In May 2020, it was possible to see how Salles acted behind the scenes in the government, when a video of a ministerial meeting emerged as part of the investigations into President Jair Bolsonaro’s attempted political interference in Brazil Federal Police actions.
“We need to make an effort while we are in this calm moment in terms of press coverage, because they are only talking about COVID-19, and push through and change all the rules and simplify norms”, said Salles at the meeting.

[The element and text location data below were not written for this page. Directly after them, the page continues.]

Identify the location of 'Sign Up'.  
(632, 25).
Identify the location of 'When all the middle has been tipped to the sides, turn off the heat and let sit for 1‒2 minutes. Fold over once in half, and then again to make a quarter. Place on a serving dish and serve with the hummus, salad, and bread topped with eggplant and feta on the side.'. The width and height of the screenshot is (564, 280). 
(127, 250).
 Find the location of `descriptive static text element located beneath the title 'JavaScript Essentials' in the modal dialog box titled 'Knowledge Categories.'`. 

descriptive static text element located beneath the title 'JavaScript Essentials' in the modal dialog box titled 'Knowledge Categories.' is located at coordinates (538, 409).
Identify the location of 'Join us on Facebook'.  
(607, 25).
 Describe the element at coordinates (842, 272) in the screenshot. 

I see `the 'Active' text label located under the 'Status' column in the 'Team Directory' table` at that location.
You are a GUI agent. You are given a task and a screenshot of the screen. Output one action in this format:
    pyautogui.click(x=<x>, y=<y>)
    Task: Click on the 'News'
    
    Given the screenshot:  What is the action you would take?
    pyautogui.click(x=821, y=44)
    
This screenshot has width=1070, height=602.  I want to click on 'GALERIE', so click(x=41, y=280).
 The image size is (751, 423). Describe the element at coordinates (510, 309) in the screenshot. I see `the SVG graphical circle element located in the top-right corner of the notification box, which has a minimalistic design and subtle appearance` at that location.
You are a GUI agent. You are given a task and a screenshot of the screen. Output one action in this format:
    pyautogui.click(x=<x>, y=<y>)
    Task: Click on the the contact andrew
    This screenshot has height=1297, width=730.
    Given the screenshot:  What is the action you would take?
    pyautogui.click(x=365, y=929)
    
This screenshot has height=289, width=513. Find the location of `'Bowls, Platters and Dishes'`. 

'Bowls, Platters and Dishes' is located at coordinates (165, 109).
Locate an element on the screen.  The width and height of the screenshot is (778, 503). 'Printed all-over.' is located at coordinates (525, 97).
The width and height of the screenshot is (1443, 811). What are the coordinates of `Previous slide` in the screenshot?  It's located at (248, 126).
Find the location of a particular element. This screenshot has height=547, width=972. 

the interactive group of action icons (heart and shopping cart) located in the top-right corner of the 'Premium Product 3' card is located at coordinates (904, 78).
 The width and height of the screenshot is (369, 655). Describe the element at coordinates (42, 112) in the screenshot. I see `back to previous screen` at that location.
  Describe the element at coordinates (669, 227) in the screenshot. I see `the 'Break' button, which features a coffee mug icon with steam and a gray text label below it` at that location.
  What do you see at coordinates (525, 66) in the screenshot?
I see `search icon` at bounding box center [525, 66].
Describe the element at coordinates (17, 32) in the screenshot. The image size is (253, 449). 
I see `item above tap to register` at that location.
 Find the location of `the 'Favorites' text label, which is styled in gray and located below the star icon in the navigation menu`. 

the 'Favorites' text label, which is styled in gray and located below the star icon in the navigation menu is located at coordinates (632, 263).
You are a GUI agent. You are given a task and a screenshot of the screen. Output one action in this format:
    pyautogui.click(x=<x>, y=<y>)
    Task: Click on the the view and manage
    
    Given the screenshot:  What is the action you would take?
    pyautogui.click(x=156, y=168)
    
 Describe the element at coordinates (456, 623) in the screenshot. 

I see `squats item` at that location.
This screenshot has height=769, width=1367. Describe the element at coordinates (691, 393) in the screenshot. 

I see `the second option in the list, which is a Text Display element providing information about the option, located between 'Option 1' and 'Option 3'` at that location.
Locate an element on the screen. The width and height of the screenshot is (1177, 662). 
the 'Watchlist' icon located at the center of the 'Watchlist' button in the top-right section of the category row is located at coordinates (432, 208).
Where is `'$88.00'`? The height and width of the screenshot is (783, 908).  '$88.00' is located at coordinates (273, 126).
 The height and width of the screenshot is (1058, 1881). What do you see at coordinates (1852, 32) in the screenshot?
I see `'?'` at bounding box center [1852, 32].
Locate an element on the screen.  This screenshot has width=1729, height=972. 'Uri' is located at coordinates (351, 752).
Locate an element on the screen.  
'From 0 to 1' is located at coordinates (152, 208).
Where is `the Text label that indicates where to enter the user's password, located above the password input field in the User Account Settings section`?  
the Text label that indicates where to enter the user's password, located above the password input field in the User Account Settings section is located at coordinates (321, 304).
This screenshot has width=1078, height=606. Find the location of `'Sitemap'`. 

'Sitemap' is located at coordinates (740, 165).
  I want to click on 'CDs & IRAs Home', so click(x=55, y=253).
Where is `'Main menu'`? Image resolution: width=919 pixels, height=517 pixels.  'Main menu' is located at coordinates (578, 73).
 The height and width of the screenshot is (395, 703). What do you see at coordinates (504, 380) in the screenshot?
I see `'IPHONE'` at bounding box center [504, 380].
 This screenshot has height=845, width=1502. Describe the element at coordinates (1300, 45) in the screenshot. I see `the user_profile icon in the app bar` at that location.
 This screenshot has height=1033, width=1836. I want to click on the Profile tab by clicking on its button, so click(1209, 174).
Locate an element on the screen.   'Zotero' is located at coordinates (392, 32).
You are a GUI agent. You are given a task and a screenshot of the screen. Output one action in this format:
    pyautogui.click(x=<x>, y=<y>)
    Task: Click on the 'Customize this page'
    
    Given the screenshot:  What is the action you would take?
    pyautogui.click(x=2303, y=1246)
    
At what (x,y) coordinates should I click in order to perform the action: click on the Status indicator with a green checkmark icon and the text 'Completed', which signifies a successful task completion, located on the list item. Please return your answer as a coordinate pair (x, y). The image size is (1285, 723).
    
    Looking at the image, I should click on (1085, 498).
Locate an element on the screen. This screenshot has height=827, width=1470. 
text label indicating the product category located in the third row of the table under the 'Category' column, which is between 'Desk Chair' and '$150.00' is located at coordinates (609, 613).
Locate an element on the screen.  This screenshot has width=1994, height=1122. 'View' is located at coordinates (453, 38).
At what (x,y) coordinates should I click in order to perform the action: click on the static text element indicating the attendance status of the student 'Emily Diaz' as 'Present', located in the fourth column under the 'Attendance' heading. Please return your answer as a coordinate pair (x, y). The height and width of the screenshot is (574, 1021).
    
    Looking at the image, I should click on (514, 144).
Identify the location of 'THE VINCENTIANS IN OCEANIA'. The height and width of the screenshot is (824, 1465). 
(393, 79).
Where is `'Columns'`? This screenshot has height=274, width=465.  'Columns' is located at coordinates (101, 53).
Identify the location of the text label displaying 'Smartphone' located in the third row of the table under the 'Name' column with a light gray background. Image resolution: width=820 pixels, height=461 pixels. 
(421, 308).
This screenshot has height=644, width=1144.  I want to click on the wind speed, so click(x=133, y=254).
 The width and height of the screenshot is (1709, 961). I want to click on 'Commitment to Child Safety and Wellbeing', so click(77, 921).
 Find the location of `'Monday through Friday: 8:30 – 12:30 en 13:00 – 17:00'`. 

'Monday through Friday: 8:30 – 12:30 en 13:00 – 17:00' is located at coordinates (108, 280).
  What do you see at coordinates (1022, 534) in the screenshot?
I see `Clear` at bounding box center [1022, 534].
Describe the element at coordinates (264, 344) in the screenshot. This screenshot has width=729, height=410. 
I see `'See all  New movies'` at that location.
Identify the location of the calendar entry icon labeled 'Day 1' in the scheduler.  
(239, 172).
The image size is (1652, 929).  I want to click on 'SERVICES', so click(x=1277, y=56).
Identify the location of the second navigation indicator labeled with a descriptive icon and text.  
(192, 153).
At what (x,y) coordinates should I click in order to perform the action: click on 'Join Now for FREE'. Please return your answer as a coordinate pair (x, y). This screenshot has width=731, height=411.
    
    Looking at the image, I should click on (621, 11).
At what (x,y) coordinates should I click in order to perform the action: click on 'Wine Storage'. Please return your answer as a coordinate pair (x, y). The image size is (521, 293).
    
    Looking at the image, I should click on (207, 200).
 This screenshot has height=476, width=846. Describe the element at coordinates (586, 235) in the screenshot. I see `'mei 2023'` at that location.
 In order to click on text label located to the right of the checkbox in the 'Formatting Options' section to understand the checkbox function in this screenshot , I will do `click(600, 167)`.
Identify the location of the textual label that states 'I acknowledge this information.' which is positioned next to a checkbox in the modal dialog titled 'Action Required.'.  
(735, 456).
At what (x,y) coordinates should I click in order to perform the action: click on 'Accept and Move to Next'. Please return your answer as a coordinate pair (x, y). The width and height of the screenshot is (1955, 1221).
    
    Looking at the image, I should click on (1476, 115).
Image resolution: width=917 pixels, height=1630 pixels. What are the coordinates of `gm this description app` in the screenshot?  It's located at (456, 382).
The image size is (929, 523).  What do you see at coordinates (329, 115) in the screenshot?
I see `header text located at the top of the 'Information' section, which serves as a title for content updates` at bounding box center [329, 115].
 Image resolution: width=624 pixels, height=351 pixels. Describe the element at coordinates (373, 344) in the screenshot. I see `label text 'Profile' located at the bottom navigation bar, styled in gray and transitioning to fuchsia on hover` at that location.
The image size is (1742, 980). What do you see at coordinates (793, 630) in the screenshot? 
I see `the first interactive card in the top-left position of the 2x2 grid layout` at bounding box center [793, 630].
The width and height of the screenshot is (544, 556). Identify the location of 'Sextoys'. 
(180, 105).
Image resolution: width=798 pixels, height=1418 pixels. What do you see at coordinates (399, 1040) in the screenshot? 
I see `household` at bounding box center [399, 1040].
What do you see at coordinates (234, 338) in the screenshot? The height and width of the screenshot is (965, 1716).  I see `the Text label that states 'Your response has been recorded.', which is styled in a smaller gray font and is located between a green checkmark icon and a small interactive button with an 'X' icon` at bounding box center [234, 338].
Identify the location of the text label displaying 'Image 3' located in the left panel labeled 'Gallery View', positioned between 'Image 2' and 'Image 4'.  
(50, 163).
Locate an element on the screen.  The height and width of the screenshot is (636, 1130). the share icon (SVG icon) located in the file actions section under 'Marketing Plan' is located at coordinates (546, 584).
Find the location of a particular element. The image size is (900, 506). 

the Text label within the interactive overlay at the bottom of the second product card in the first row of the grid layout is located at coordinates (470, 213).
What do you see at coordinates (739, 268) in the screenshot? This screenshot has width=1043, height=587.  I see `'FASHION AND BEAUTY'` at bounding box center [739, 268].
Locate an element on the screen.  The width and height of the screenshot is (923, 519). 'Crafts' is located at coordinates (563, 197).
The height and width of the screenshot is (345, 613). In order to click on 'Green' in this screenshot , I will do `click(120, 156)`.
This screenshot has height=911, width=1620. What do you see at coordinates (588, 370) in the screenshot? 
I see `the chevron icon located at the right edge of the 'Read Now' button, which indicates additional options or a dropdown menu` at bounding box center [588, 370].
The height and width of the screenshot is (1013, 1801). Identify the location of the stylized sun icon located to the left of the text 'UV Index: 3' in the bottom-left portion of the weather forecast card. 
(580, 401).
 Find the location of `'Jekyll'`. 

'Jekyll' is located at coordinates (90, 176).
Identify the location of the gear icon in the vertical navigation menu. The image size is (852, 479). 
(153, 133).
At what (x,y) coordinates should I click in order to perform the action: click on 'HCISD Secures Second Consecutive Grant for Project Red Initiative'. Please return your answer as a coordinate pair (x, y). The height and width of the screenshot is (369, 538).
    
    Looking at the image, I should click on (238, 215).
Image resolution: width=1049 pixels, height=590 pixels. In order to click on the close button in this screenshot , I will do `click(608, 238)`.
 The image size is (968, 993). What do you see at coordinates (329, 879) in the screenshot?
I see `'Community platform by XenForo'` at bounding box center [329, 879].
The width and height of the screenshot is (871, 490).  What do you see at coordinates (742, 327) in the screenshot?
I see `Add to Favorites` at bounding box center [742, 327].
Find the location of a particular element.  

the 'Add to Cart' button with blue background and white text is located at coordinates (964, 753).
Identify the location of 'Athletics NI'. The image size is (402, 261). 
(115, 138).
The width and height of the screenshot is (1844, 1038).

Hence, we now have an outline of how environmental crime works in Brazil. Before a shipment of wood arrives at a Brazilian port for export, it travels through a chain marked by corruption, which is based on the fake paper industry. Through public agents that act in a criminal manner, documents such as the Forest Origin Document are issued to “legitimize” wood stolen from Indigenous lands and conservation units.
Through Ibama, the Brazilian government has been digitizing this type of information for years by concentrating all documents of wood origin in the country in a single place and, based on that, comparing these papers with the legal inventory. This data system, however, is not yet consolidated nationally, and additionally may be subject to manipulation by managers, because data is being transferred by the Brazilian states without strict control of information.
Therefore, a country that imports wood from Brazil may even think that it is acquiring a 100 percent legal product, when, in reality, its origin may be the result of a fraudulent scheme, which tends to make the market price too low for those few loggers who want to act 100 percent legally.
In office since the beginning of the Bolsonaro government in 2019, Ricardo Salles was one of the ministers most aligned with the Brazilian president, but environmentalists inside and outside the government have frequently accused him of acting against inspection and environmental protection.
Replacing Ricardo Salles is Joaquim Alvaro Pereira Leite, who joined the Ministry of Environment in 2019. He was nominated to the position by Salles and comes from agribusiness, meaning he also is more committed to the interests of agriculture and livestock than to the preservation of the environment.
Before reaching the Bolsonaro government, Leite was, for more than twenty years, a member of the Brazilian Rural Society, one of the organizations that represent the agricultural sector in the country.
Environmentalists expect that there should be no change in the management of Ibama—they anticipate the new minister will maintain the policies of his predecessor, policies defined by President Jair Bolsonaro himself.